Stored dataset items
##############################
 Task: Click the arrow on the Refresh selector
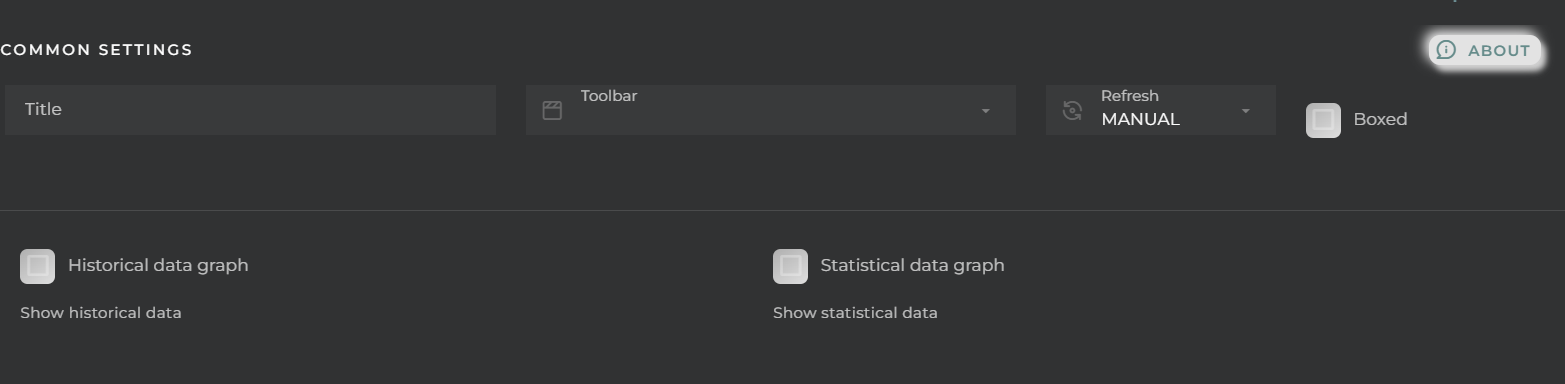[x=1245, y=111]
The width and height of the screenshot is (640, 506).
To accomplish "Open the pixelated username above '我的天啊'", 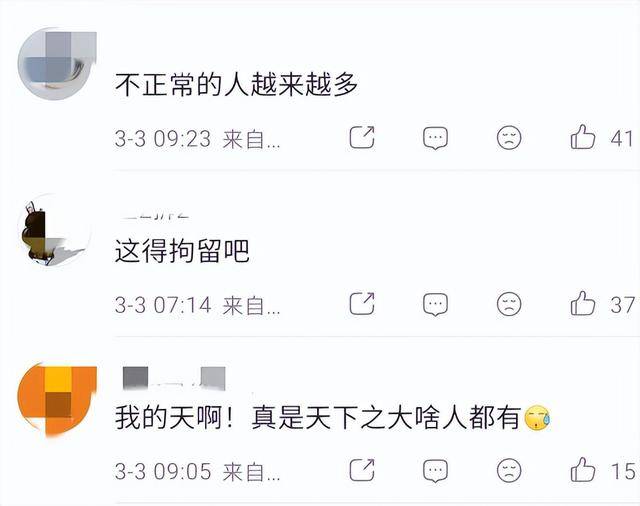I will (x=174, y=377).
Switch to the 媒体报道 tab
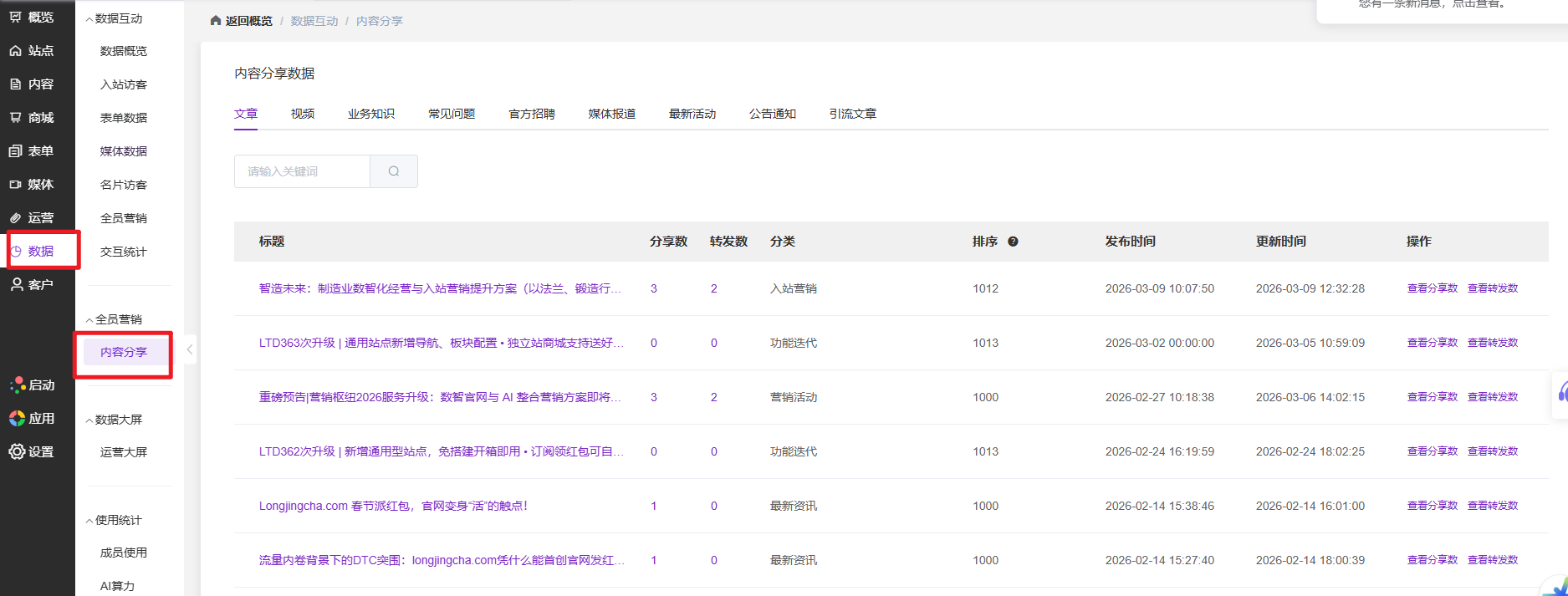The height and width of the screenshot is (596, 1568). click(612, 113)
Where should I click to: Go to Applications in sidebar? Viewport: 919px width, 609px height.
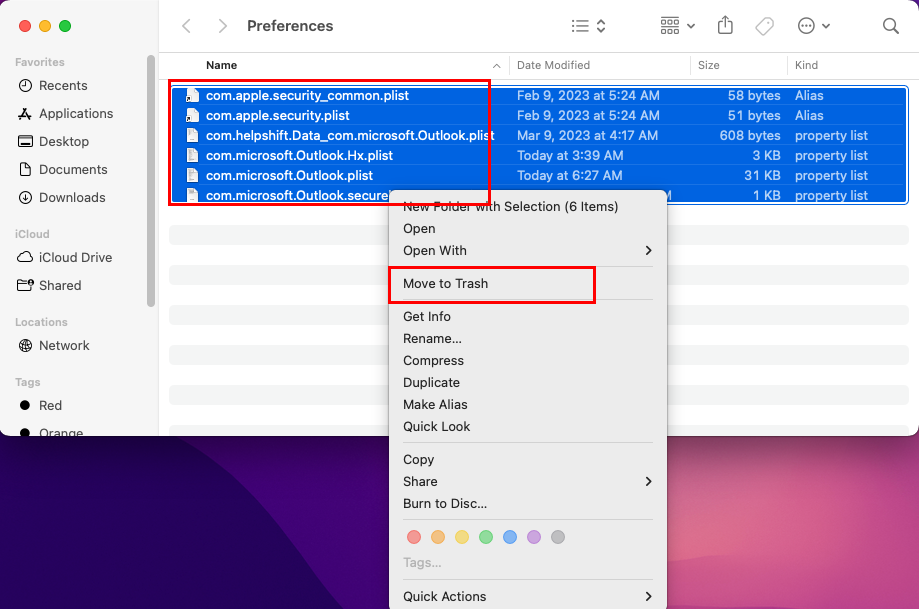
##############################
Take only the line containing "Switch to the 媒体报道 tab" and every line after it to the end of the entries, and copy them exactly, pictures excluded.

Switch to the 媒体报道 tab
The height and width of the screenshot is (596, 1568). click(612, 113)
Where should I click to: Go to Applications in sidebar? Viewport: 919px width, 609px height.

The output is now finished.